- The tasks:
**a.** Answer these from the slingshot thread:
(i) What does Grandpa Grumpy suggest searching for?
(ii) What price does reset give for a bag of long thin balloons?
(iii) Where does TimR say to cut the pouch from?
**b.** List every username that appears as the author of a post in the slingshot thread, each name once.

-------- Excerpted text

# Help



## FullblownStang (Jul 22, 2013)

Was wanting to know if the members on here would post some links on building a slingshot for a 6 year old boy. I am sure there is alot of info here so any links to info on the site would be great. Thx's to all.


----------



## Grandpa Grumpy (Apr 21, 2013)

Maybe search for "BB shooters".


----------



## FullblownStang (Jul 22, 2013)

I will try that thanks.


----------



## Crac (Mar 3, 2013)

How about a adding a title next time? :stupidcomp:

This might have been the first I found...

http://slingshotforum.com/topic/13925-so-my-four-year-old-daughter-want-to-sling/

"slingshot for year old" search results: (If you can't find it here... it might be well hidden)

http://www.google.com/cse?cx=partner-pub-2671546658958301%3A0474906146&ie=UTF-8&q=child+friendly&sa=Search#gsc.tab=0&gsc.q=slingshot%20for%20year%20old&gsc.sort=&gsc.page=1

I really like this one:

http://slingshotforum.com/topic/24274-calling-all-creative-minds/

(I have nothing more to add to my post)


----------



## FullblownStang (Jul 22, 2013)

Thanks for the info and and links. Very helpful.


----------



## Imperial (Feb 9, 2011)

http://slingshotforum.com/topic/24585-interesting-kiddie-project-idea/?p=308589


----------



## harpersgrace (Jan 28, 2010)

A slingshot for a 6yr old is really no different than one for anyone else. My suggestion would be find a natural fork in a size that fits his hand put on some light bands and have fun. 2040 tubes, single layer theraband, or pale crepe 107 office bands are all easy to draw, but if you want to do a boardcut keep it simple and make sure its sized to his hand.


----------



## reset (Apr 13, 2013)

Go to a party store and buy some long thin balloons (about 10 x 3/8 inches) they use for making balloon animals. They work excellent for bb's actually. $2.50 a bag of around a 100. Should be great for kids used as singles so not to powerful if cut long and not doubled. They can be quite powerful for adults too when looped. I use them for my bb shooter doubled and or looped.

I cant take credit for them. I got the idea from a member LVO who got it from Beanflip on the forum.


----------



## TimR (May 22, 2011)

Ring shooter and single Alliance file bands. It's light enough for a kid to draw, and simple enough he can change his own bands.

A whole bag of file bands is less than $3 at wmart. Cut the pouch from the templates page.


----------



## FullblownStang (Jul 22, 2013)

Will try that thanks.


----------

----------------
-------- Records supplied

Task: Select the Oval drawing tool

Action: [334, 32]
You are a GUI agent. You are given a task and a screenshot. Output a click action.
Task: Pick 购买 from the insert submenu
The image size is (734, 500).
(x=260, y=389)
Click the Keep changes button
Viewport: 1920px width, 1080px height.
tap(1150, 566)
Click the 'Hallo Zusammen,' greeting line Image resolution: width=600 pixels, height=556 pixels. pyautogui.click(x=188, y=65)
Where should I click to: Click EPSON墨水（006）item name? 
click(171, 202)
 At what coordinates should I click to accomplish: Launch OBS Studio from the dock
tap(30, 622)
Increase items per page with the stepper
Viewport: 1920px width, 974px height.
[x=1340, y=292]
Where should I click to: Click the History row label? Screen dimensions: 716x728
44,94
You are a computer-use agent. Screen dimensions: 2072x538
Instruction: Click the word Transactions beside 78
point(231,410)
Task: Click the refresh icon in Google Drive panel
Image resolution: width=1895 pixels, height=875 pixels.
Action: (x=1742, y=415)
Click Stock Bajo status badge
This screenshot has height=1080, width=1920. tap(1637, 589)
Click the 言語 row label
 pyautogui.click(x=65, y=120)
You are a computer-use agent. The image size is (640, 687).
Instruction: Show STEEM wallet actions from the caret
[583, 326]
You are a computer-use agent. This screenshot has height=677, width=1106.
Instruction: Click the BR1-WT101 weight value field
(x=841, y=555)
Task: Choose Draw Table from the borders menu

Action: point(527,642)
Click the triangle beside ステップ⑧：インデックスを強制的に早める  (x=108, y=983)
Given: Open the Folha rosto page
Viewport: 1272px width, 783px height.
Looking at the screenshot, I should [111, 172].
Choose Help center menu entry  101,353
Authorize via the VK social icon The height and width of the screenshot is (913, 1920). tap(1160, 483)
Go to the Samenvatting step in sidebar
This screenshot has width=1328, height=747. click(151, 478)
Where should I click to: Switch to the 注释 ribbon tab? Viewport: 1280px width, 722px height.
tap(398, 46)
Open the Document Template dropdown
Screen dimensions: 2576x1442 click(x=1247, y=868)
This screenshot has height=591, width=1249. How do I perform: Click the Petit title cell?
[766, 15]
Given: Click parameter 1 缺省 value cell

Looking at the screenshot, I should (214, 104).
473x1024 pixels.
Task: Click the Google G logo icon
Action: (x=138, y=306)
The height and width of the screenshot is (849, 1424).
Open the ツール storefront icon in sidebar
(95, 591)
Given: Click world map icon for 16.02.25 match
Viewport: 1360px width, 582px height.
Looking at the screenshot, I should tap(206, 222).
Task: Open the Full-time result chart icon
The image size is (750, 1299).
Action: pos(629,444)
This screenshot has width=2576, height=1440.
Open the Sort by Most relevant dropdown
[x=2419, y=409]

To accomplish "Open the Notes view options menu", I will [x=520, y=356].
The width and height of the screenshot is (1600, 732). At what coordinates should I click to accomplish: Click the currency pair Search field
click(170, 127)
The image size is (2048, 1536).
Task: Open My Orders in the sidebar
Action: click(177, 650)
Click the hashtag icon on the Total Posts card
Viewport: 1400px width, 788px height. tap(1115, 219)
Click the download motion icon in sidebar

----------------

- Complete answers:
**a.**
(i) "BB shooters"
(ii) $2.50 for a bag of around 100
(iii) The templates page

**b.**
FullblownStang
Grandpa Grumpy
Crac
Imperial
harpersgrace
reset
TimR